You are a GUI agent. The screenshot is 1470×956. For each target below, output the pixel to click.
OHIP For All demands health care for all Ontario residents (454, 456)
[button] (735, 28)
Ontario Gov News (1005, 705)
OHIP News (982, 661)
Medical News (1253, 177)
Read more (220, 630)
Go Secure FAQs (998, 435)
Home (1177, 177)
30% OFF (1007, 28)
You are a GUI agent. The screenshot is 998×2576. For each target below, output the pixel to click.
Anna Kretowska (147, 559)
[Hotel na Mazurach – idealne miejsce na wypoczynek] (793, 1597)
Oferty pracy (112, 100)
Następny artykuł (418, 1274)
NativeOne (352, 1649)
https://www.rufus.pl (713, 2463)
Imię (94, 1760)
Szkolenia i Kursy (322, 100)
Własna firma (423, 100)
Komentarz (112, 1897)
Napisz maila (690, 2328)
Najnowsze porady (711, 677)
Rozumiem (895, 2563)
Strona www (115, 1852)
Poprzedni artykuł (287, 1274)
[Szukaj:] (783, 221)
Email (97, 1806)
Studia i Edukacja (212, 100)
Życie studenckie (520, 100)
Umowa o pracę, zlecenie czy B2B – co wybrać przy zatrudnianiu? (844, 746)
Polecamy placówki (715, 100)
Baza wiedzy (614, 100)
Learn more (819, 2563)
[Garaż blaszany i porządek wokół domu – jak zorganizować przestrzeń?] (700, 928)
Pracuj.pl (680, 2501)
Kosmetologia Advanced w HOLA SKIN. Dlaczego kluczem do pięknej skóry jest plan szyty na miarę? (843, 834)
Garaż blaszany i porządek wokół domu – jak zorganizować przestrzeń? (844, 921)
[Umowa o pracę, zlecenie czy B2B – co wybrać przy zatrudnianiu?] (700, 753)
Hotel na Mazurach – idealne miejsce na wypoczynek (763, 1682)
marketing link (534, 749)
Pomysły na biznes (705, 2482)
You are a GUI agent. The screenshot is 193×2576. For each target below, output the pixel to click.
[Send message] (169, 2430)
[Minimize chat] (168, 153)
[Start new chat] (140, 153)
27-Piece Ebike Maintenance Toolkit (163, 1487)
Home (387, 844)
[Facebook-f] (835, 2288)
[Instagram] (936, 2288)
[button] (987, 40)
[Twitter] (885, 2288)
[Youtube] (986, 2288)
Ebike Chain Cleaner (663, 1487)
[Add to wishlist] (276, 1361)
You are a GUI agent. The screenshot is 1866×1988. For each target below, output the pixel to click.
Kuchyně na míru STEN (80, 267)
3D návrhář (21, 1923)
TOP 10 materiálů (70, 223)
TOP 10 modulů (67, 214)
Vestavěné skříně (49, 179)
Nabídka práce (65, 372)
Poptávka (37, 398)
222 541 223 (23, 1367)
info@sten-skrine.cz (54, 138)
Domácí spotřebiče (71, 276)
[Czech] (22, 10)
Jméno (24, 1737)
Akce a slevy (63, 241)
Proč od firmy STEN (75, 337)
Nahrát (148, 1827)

..........

• Task details
When you answer, repeat all of the material exactly as given.

• Your response
You are a GUI agent. The screenshot is 1470×956. For each target below, output the pixel to click.
OHIP For All demands health care for all Ontario residents (454, 456)
[button] (735, 28)
Ontario Gov News (1005, 705)
OHIP News (982, 661)
Medical News (1253, 177)
Read more (220, 630)
Go Secure FAQs (998, 435)
Home (1177, 177)
30% OFF (1007, 28)
You are a GUI agent. The screenshot is 998×2576. For each target below, output the pixel to click.
Anna Kretowska (147, 559)
[Hotel na Mazurach – idealne miejsce na wypoczynek] (793, 1597)
Oferty pracy (112, 100)
Następny artykuł (418, 1274)
NativeOne (352, 1649)
https://www.rufus.pl (713, 2463)
Imię (94, 1760)
Szkolenia i Kursy (322, 100)
Własna firma (423, 100)
Komentarz (112, 1897)
Napisz maila (690, 2328)
Najnowsze porady (711, 677)
Rozumiem (895, 2563)
Strona www (115, 1852)
Poprzedni artykuł (287, 1274)
[Szukaj:] (783, 221)
Email (97, 1806)
Studia i Edukacja (212, 100)
Życie studenckie (520, 100)
Umowa o pracę, zlecenie czy B2B – co wybrać przy zatrudnianiu? (844, 746)
Polecamy placówki (715, 100)
Baza wiedzy (614, 100)
Learn more (819, 2563)
[Garaż blaszany i porządek wokół domu – jak zorganizować przestrzeń?] (700, 928)
Pracuj.pl (680, 2501)
Kosmetologia Advanced w HOLA SKIN. Dlaczego kluczem do pięknej skóry jest plan szyty na miarę? (843, 834)
Garaż blaszany i porządek wokół domu – jak zorganizować przestrzeń? (844, 921)
[Umowa o pracę, zlecenie czy B2B – co wybrać przy zatrudnianiu?] (700, 753)
Hotel na Mazurach – idealne miejsce na wypoczynek (763, 1682)
marketing link (534, 749)
Pomysły na biznes (705, 2482)
You are a GUI agent. The screenshot is 193×2576. For each target below, output the pixel to click.
[Send message] (169, 2430)
[Minimize chat] (168, 153)
[Start new chat] (140, 153)
27-Piece Ebike Maintenance Toolkit (163, 1487)
Home (387, 844)
[Facebook-f] (835, 2288)
[Instagram] (936, 2288)
[button] (987, 40)
[Twitter] (885, 2288)
[Youtube] (986, 2288)
Ebike Chain Cleaner (663, 1487)
[Add to wishlist] (276, 1361)
You are a GUI agent. The screenshot is 1866×1988. For each target below, output the pixel to click.
Kuchyně na míru STEN (80, 267)
3D návrhář (21, 1923)
TOP 10 materiálů (70, 223)
TOP 10 modulů (67, 214)
Vestavěné skříně (49, 179)
Nabídka práce (65, 372)
Poptávka (37, 398)
222 541 223 (23, 1367)
info@sten-skrine.cz (54, 138)
Domácí spotřebiče (71, 276)
[Czech] (22, 10)
Jméno (24, 1737)
Akce a slevy (63, 241)
Proč od firmy STEN (75, 337)
Nahrát (148, 1827)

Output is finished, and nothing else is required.